Das Konzept von Indymedia wurde später von vielen kopiert und verkommerzialisiert - ein klarer Gegensatz zu Indymedia, dass sich immer klar als nichtkommerzielle Plattform positionierte und bei der die Meinungsfreiheit an obersterer Stelle stand.
"Indymedia ist ein dezentral organisiertes, weltweites Netzwerk sozialer Bewegungen. Die Plattform indymedia.org soll diesen Bewegungen die Möglichkeit bieten, frei von staatlichen Kontrollen und kapitalistischen Interessen Berichte, Erfahrungen, Analysen, Träume und Meinungen zu verbreiten, um Gegenöffentlichkeit zu schaffen. Durch Indymedia können wir unsere Geschichte selbst schreiben: Bewegungen müssen Spuren ihrer Leidenschaft für zukünftige Generationen hinterlassen, denn vergessene Kämpfe sind verlorene Kämpfe."
aus: THE REAL CRIME INC: Auf nach Europa! Die geheimnisvollen Fälle des Inspektors Zwezlers und seines Partners Moik, :: bahoe books, Wien 2016
Das Thema Meinungsfreiheit ist abhängig von der Perspektive. Wer darf welche Meinung verteten? Welche Meinung ist genehm, passt ins Konzept? Indymedia verfolgt einen emanzipatorischen Ansatz: Kein Forum für Diskriminierung jeglicher Art zu sein. Die Frage wo Diskriminierung beginnt und wo sie endet ist nicht immer einfach zu beantworten, ebenso verhält es sich damit bei der Meinungsfreiheit. Denn eine Meinung, die andere Menschen in ihrer Freiheit einschränkt, ist keine Meinungsfreiheit.

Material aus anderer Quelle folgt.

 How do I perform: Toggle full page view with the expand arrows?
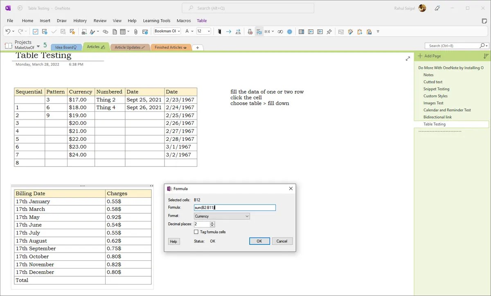coord(408,59)
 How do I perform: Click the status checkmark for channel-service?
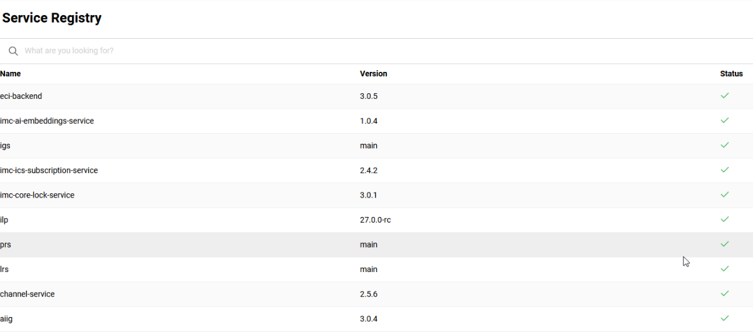(725, 293)
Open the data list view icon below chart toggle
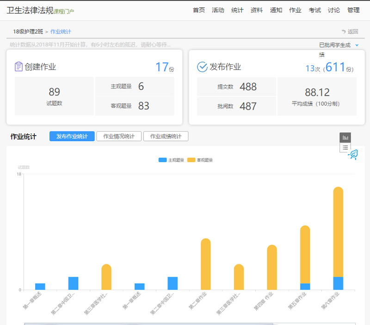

Alle Projekte von Indymedia, die gemeinsam ein globales Netzwerk bilden, standen und stehen vor dieser Herausforderung. Und jedes der weit mehr als 100 über den Erdball verteilten IMCs (Independent Media Centers bzw. Unabhängige Medienzentren), geht dabei einen eigenen Weg. Dass ist eine der Grundlagen des Netzwerkes.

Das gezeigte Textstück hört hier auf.